El chiste es que si ese mismo tío resulta salir en una película o en una serie, se pone el grito en el cielo. Para no escandalizarnos, tiene que palmar en la vida real.
Y esto por lo visto no es absurdo.


Más risa por no llorar da cuando llega el periodista de turno diciendo que bueno, que lo enseñan porque total, el vídeo ya es viral en Internet. Como si eso fuera una especie de competición o como si por el hecho de que cualquier desalmado que suba un asesinato diese derecho a la prensa a hacer lo mismo (y ninguna responsabilidad), y suerte tenemos de que ellos mismos no hagan sus propios memes para cachondearse, porque también suelen ser virales. Lo adornen como lo adornen, para mí esto es la típica excusa de los críos del patio diciendo "Pues si Anita va a la calle sin bragas yo también" y que, si lo pensamos, nunca funcionó. Si esto es por informar, insisto: a mí que me expliquen por qué las repeticiones en cámara lenta como si fueran un gol del puto CR-7. Por qué mostrar este tipo de cosas con un tono que rezuma la clásica frase de "Tíos, tíos, ¿habéis visto esto? ¿Es o no para flipar?"


"Por el derecho a informar os vamos a mostrar una violación en riguroso directo".

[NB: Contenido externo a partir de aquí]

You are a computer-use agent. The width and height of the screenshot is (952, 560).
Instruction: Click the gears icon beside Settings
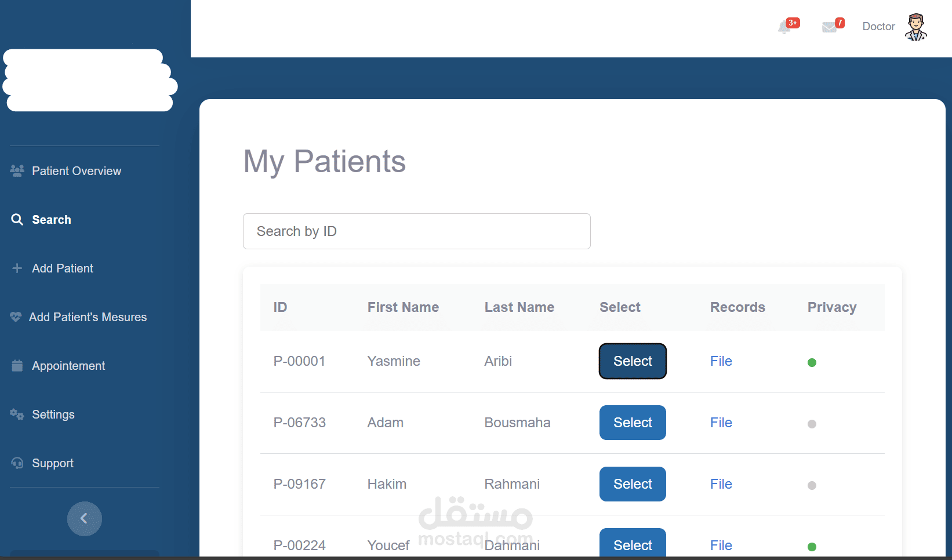point(17,414)
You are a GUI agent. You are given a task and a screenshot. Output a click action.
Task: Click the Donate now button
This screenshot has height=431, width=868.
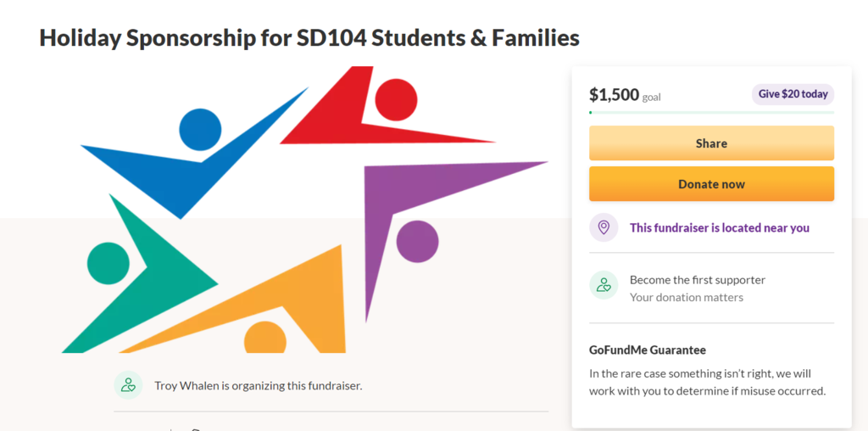(x=711, y=184)
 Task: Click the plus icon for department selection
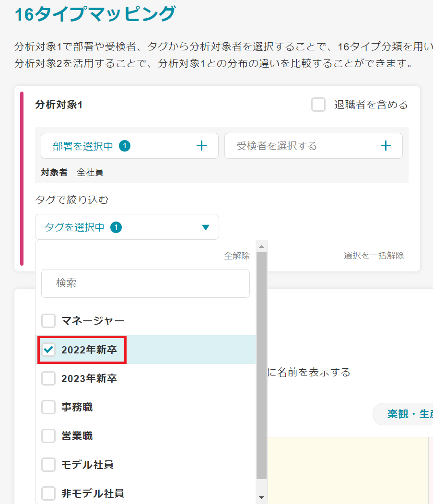point(202,146)
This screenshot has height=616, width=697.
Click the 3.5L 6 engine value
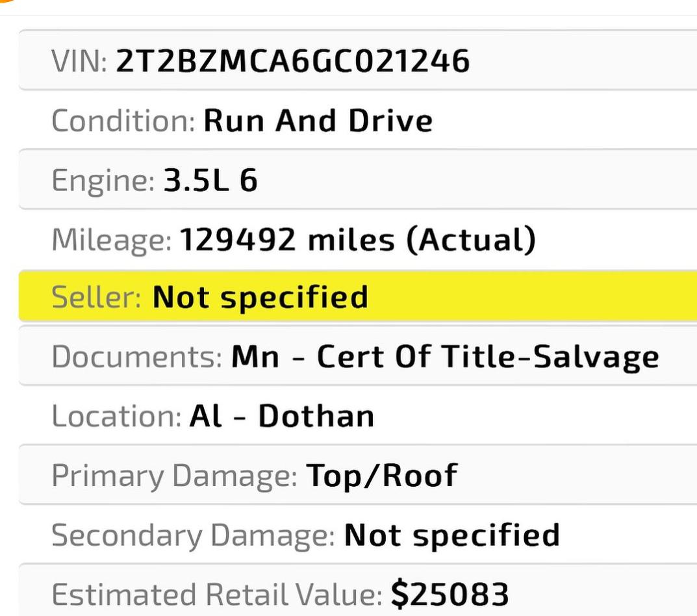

Siempre he abogado por un código ético para periodistas, y creo que empieza a hacer falta más que nunca. Antes de que los demagogos y los tontos del culo empecéis a decir que eso es una imposición de censura, quiero que os planteéis en qué profesión medianamente seria se permite a nadie mentir, manipular o sentar juicios de valor sin un contraste de datos o sin tener idea siquiera de lo que se está hablando. En este mundo moderno, bajo el amparo de la "libertad de la información" se está llegando al punto en que aquellos que se llaman a sí mismos profesionales convierten la vida humana en un espectáculo que mostrar cuando hay una tragedia. Esos que se dan golpes de pecho son los primeros en acusar a civiles de crímenes antes que la propia justicia, azuzando de paso a la opinión pública para que se erija en un tribunal popular. Cada semana hay un delincuente al que envían a la picota, culpable o no. Cada ciertos meses, una plaga que nos matará a todos. De vez en cuando, una tragedia de proporciones más o menos intensas con la que hacer caja. Nos hablan del "lado humano", sí, pero al final lo único que vemos es sensacionalismo. Amarillismo. Basura lacrimógena que, lejos de dar información fehaciente, nos planta en los hocicos lo más desagradable o lo más enternecedor, pero sin mostrar apenas lo que ha sucedido realmente.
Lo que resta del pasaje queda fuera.